The MSE in the test plot demonstrates that this shrinkage, in both the Ridge and Lasso regressions, greatly improves the model estimates. Accordingly, the Ridge's best $\lambda$ turns out to be $log_{10}(\lambda) \approx 0.5$ and $\lambda = 3.162278$, which matches the graph's minimum MSE well, from a visual inspection. The corresponding MSE for the best $\lambda$'s Ridge is 109.7959. In a similar plot for the Lasso regression, the optimal $\lambda$ came out as $log_{10}(\lambda) = -1$ so $\lambda = 0.1$. The Lasso also performed better than the Ridge regression, as expected, with an MSE of 107.4165, which is verifiably less than the Ridge's MSE (107.4165 < 109.7959). That means that the Lasso regression model is $\sim 2.2\%$ better than the Ridge regression model in terms of MSE, and we logically know that the $\lambda 's$ cannot be compared due to the difference in calculation methods. This makes sense since our data does appear to have several unimportant predictors mixed in with a few significant ones, as is common in the real world beyond pure statistical problems. It is also crucial to note that the Lasso MSE tops out at 240 while the Ridge MSE does not appear to stop growing beyond our chosen $\lambda$ bounds. For the Lasso, we have already found our optimal $\lambda = 0.01$, but the MSE boundary shows that MSE does not increase when $\lambda > \sim 2.3$.

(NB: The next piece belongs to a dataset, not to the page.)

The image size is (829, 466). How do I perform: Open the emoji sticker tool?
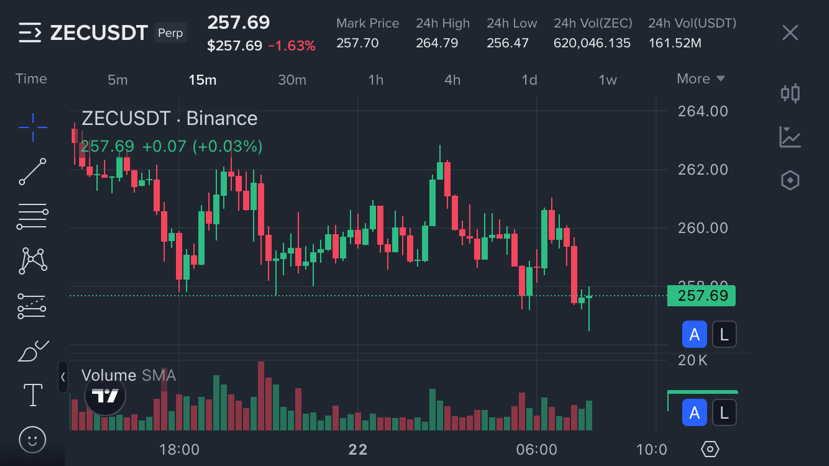[x=32, y=439]
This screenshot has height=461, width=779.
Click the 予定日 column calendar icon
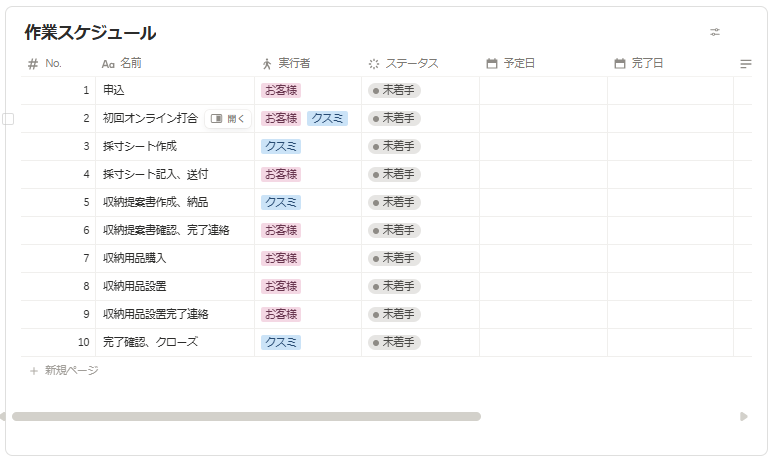click(492, 64)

Looking at the Ridge model's $\beta_j$ trajectory plots, we can see wide variability for many of the predictors, with some shrinking to 0 incredibly quickly while others more gradually or steeply further along the $log(\lambda's)$.

In the Lasso's version of the test $\beta_j$ trajectory plots, the trajectories are much more enticing. all of the predictors are significant, until they aren't, dropping off sharply after specific lambda values, and almost all of them have shrunk to 0 by the time $\lambda= 0.1$ or shortly thereafter.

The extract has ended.